* _REQUIREMENT_
As the output, give exactly the lines that run from the one with "Κυριακάτικο Τραπέζι (644, 1504)" through the end of the records below, and omit pictures.

* _Saved data entries_

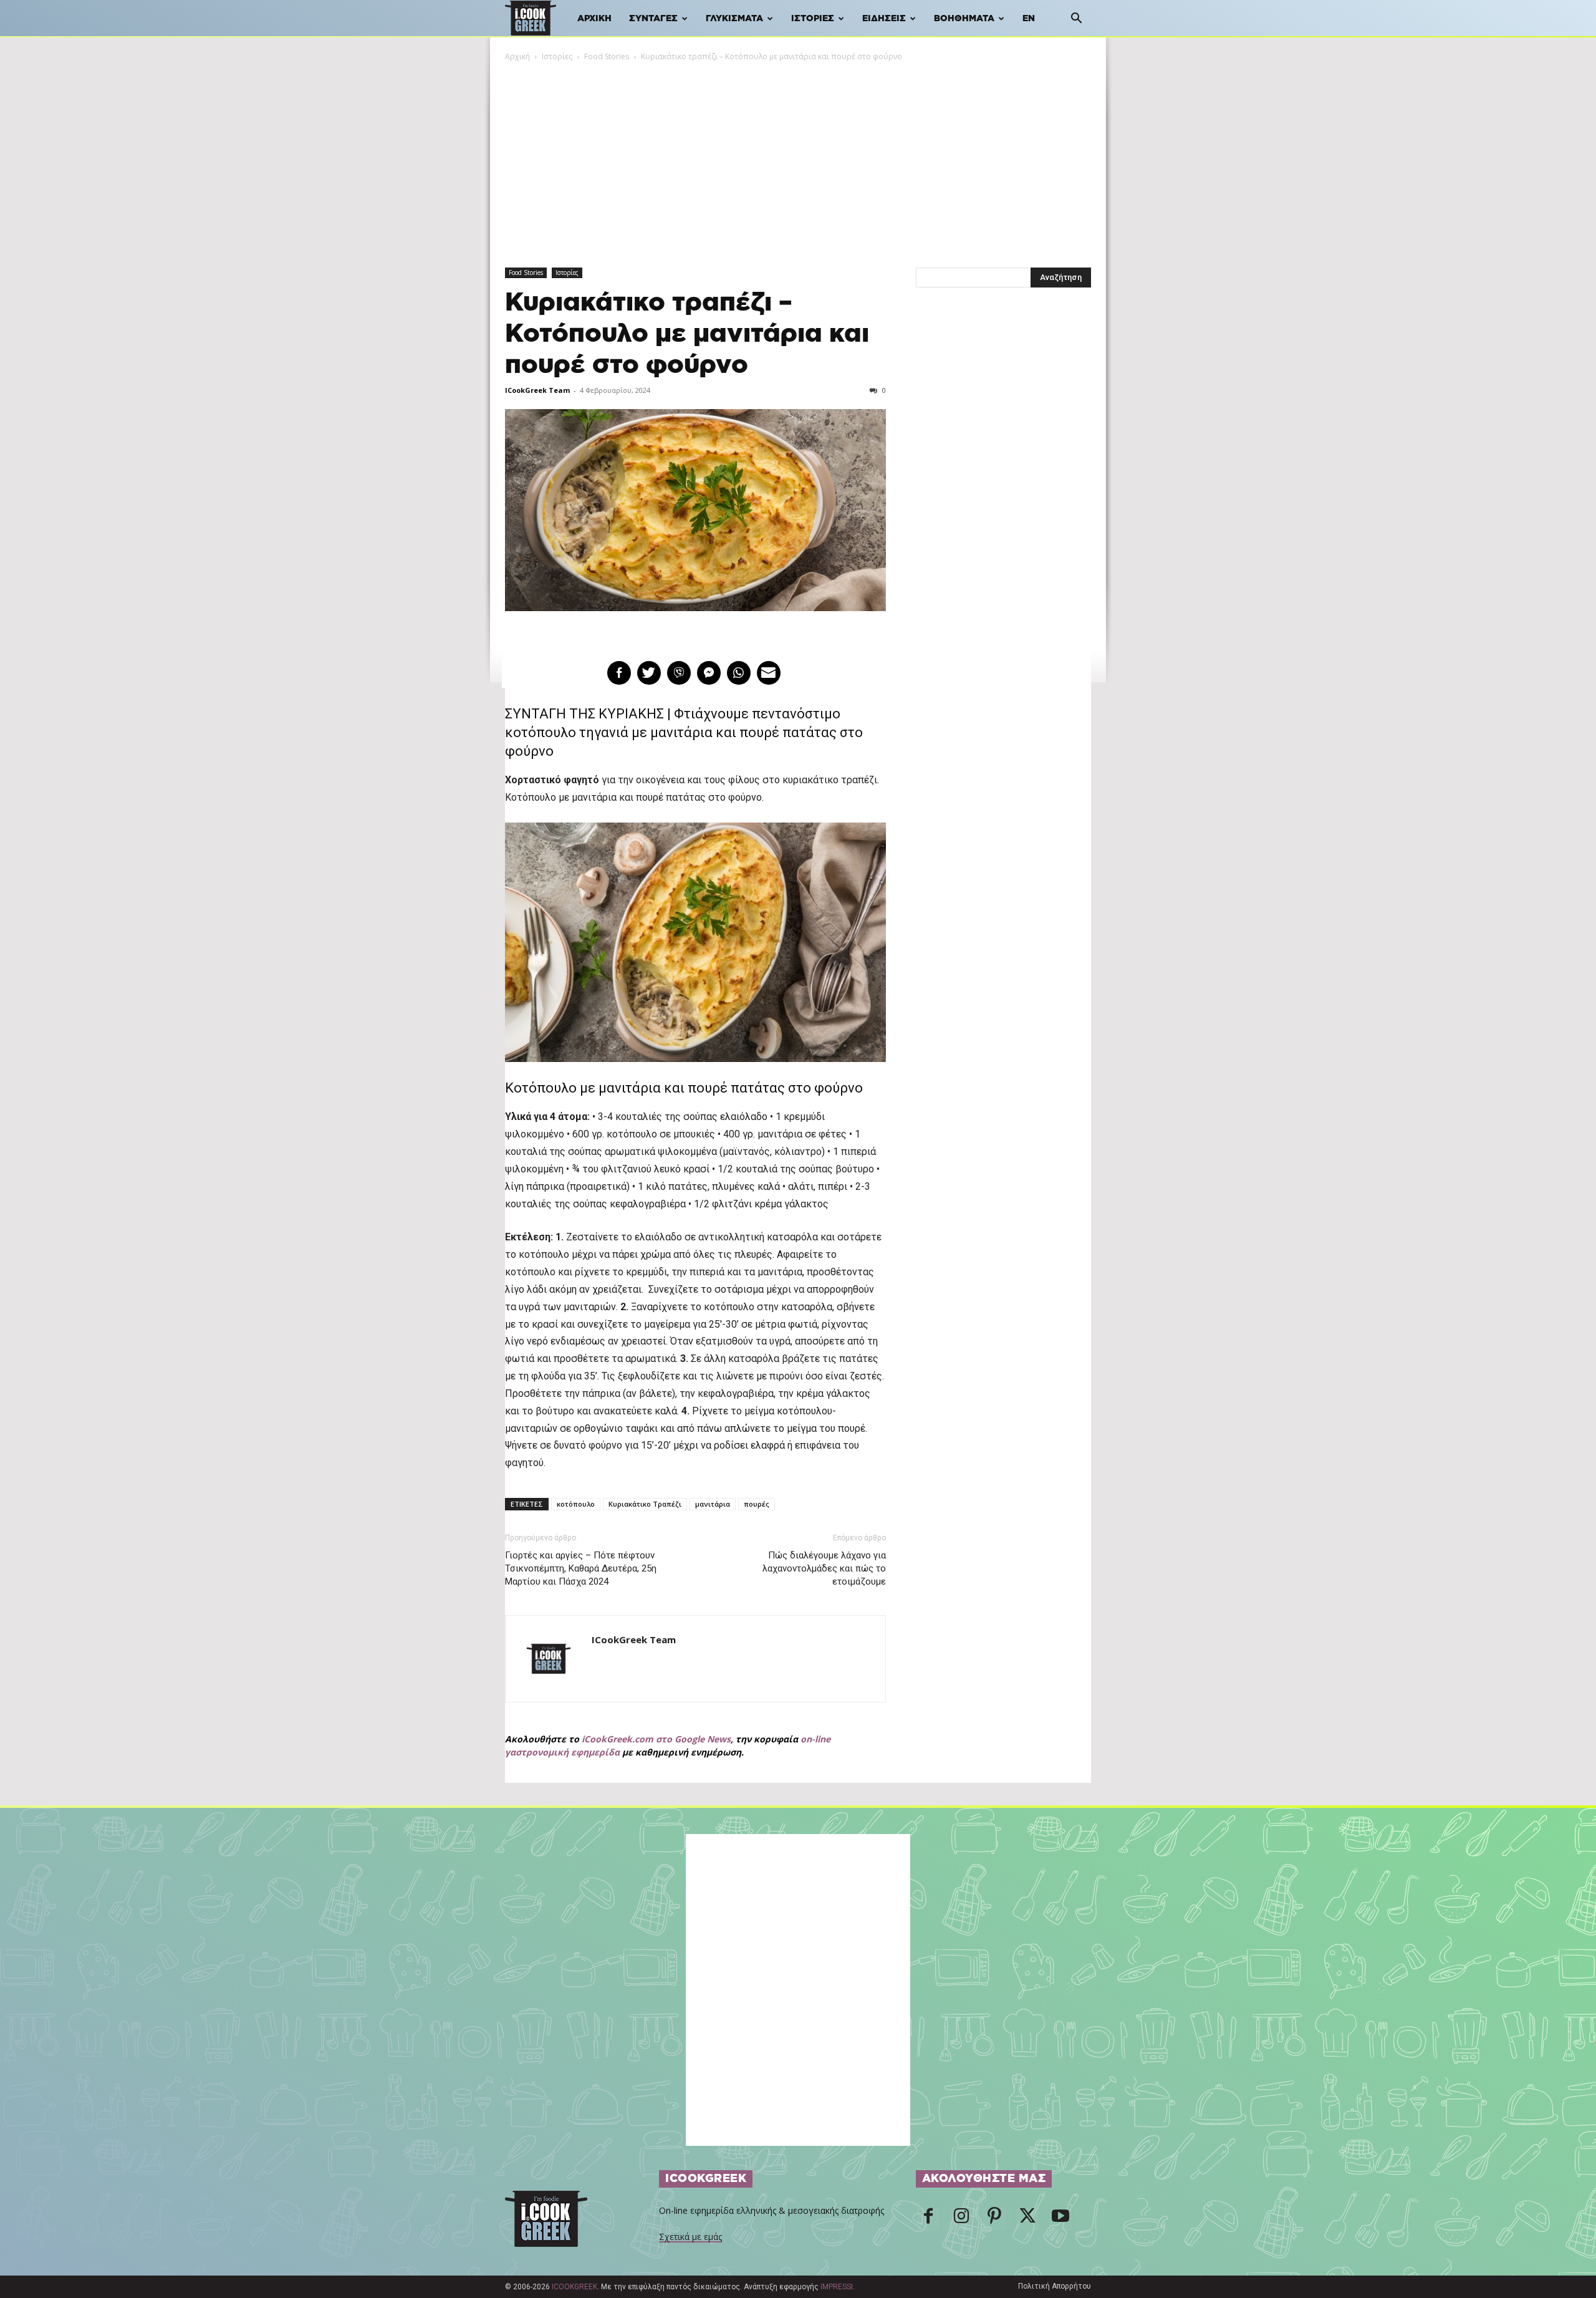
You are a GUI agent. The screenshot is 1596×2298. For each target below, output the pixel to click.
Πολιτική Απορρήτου (1054, 2286)
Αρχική (594, 18)
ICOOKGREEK (574, 2286)
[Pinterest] (994, 2219)
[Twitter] (1027, 2219)
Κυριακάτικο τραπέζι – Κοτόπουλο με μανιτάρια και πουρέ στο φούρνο (687, 334)
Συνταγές (653, 18)
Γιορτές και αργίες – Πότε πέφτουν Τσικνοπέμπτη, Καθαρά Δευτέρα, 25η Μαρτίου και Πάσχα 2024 (580, 1568)
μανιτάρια (712, 1504)
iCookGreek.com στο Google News (656, 1739)
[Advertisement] (798, 156)
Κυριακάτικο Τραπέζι (644, 1504)
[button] (1076, 20)
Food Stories (606, 56)
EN (1028, 18)
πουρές (756, 1504)
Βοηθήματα (964, 18)
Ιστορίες (812, 18)
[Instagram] (961, 2219)
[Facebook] (928, 2219)
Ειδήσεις (884, 18)
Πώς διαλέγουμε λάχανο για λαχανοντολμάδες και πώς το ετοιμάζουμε (823, 1568)
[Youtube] (1060, 2219)
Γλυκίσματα (734, 18)
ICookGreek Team (537, 390)
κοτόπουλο (576, 1504)
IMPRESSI (836, 2286)
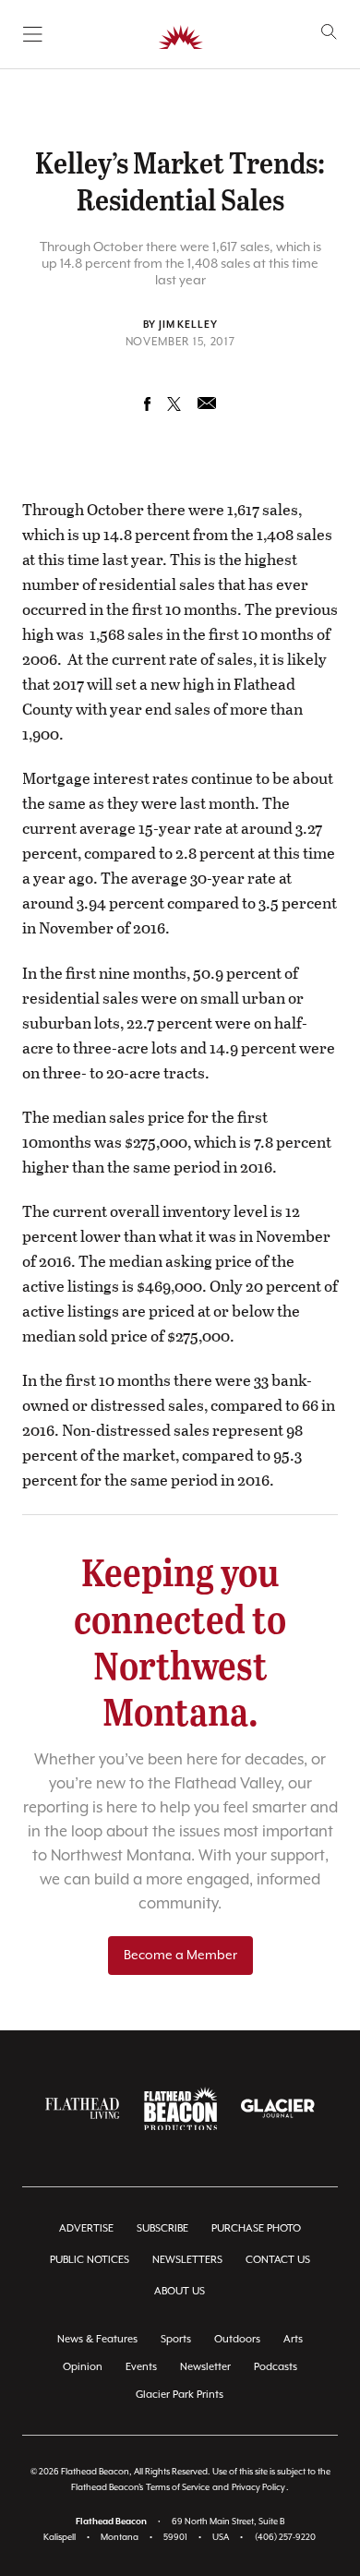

* _EXERCISE ANSWER_
Κυριακάτικο Τραπέζι (644, 1504)
[button] (1076, 20)
Food Stories (606, 56)
EN (1028, 18)
πουρές (756, 1504)
Βοηθήματα (964, 18)
Ιστορίες (812, 18)
[Instagram] (961, 2219)
[Facebook] (928, 2219)
Ειδήσεις (884, 18)
Πώς διαλέγουμε λάχανο για λαχανοντολμάδες και πώς το ετοιμάζουμε (823, 1568)
[Youtube] (1060, 2219)
Γλυκίσματα (734, 18)
ICookGreek Team (537, 390)
κοτόπουλο (576, 1504)
IMPRESSI (836, 2286)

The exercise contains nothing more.